Perubahan itu terus terjadi. Tidak ada satupun yang bisa menghentikannya. Kita atau negarapun “sering gagap” menghadapi cepatnya perubahan.
Terdengar suara CEO Nokia Stephen Elop ketika menjual Nokia ke Microsoft akhir tahun 2013. "Kami tidak melakukan sesuatu kesalahan, tapi saya tidak tahu mengapa kami kalah". Selanjutnya mereka menitikkan air mata sembari memandang ke depan, termangu dan tidak mengerti apa yang terjadi.
Padahal sebagai “raja conneting partner” dan menguasai pangsa ponsel dunia selama 14 tahun, mereka sudah berada di posisi “nyaman”. Tidak ada rencana untuk pengembangan perkembangan dunia gadget yang tumbuh begitu cepat.

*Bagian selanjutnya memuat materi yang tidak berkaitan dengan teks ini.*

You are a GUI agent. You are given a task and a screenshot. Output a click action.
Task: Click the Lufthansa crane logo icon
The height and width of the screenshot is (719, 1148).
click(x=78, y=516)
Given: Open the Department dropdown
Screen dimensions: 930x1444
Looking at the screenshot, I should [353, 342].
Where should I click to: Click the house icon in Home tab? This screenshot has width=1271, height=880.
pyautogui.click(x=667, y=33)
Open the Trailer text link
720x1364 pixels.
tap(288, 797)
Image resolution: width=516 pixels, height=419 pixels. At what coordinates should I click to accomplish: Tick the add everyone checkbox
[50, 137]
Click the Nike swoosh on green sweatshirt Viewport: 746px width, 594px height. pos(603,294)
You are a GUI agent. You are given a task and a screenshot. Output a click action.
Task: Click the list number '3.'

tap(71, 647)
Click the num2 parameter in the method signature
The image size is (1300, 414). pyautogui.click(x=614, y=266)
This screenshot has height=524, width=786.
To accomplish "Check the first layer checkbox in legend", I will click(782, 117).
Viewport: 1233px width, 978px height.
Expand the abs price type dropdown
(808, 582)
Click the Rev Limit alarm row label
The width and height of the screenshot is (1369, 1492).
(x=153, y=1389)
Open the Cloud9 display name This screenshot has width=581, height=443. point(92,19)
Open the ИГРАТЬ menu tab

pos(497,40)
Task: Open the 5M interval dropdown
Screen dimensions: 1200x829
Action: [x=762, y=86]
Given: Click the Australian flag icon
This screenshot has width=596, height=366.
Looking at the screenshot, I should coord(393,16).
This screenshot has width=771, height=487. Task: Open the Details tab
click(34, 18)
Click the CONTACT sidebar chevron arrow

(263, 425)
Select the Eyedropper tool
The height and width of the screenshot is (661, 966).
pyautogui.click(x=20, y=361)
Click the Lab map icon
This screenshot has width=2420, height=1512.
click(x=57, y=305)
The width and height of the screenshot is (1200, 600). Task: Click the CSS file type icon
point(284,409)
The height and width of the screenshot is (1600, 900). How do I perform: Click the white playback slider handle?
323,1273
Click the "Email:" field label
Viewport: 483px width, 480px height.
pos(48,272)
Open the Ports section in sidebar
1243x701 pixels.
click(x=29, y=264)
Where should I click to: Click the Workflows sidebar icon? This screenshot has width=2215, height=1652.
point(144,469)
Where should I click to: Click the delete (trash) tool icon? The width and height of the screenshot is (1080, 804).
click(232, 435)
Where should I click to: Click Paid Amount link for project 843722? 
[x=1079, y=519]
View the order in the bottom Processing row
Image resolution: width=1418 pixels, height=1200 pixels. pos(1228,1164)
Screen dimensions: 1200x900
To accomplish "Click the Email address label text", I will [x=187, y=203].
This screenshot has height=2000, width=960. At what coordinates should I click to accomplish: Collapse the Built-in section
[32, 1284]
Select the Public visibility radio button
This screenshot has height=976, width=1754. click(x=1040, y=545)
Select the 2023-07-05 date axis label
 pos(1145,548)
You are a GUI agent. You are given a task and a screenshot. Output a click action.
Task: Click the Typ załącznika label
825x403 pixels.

Kesalahan strategi “menggandeng” Microsoft dalam program aplikasi ditengah “derasnya android dan IOS”, membuat Nokia sering disebutkan sebagai “kesalahan strategi” yang kemudian “menguburkan raksasa Nokia”. Nokia kemudian tinggal sejarah. Sejarah yang pernah cuma bisa kita ceritakan. “Dulu ada HP yang dikenal sejuta umat. Ya. Nokia”.
Begitu juga terjadi di Amerika. The New York Time kemudian bertahan hanya mampu menyewakan ruang di gedungnya. The Washington Post kemudian harus dijual karena masalah finansial. Mengakhiri nasibnya menyusul “newsweek (2012)” dan bersama-sama dengan 40% media terbitan Amerika (2009).
Padahal melalui investigas reporting Ben Bradlee, wartawan senior Washington Post yang terkenal kemudian berhasil membongkar skandal Watergate sehingga menggulingkan Presiden Richard Nixon. Sebuah upaya yang membuat The Washingtong Post diganjar “Pulitzer Prize”. Lambang kehormatan dunia pers yang paling dihormati. Tidak salah kemudian The Washington Post dikenal “wajah politik Amerika” selama ratusan tahun.
Sekarang kita “dipertontonkan” digital dan dunia online mulai memakan korban.
Kampanye “Teman Ahok” memporakporandakan partai yang selama ini mengusung candidate Kepala Daerah. Teman Ahok menjadi “rising star” dan mampu menarik perhatian Ahok untuk maju Independepent.
Dengan digagas anak muda (paling banter) umur 25 tahun, mengelola website “partisipasi warga” dan mengajak rakyat Jakarta “mendorong” Ahok untuk maju calon perseorangan.
Mereka bicara politik dengan “sederhana”, “membumi” bahkan mampu memilih Ahok untuk “Berada di barisan muda”. Teman Ahok kemudian menjadi fenomena. Menjadi pembicaraan mengalahkan “tokoh-tokoh” politik yang mumpuni.
Teman Ahok kemudian membuat rakyat Jakarta kemudian “berjejer” antri untuk mengisi formulir dukungan kepada Ahok.
Suara mereka kalem. Khas anak muda yang menawarkan ide-ide sederhana. Namun mampu membuat “partai politik” meradang marah dan menuduh adanya upaya “depolitisasi’. Sebuah capaian dari hasil kerja yang membuat partai politik kemudian berhitung terhadap “Teman Ahok.
Begitu juga angkutan aplikasi yang heboh di Jakarta. Angkutan ‘manual, konvensional” langsung merasakan pendapatan yang turun drastic. Terlepas dari persoalan “angkutan aplikasi” yang kemudian digugat seperti biaya kir, pajak angkutan, namun fenomena ini kemudian memantik diskusi. Dunia sedang berubah.
Saya, anda bahkan kita sendiripun tidak bisa membaca arah perubahan. Namun yang pasti. Kita yang mau berubah. Atau kita sendiri akan terlindas oleh putaran waktu.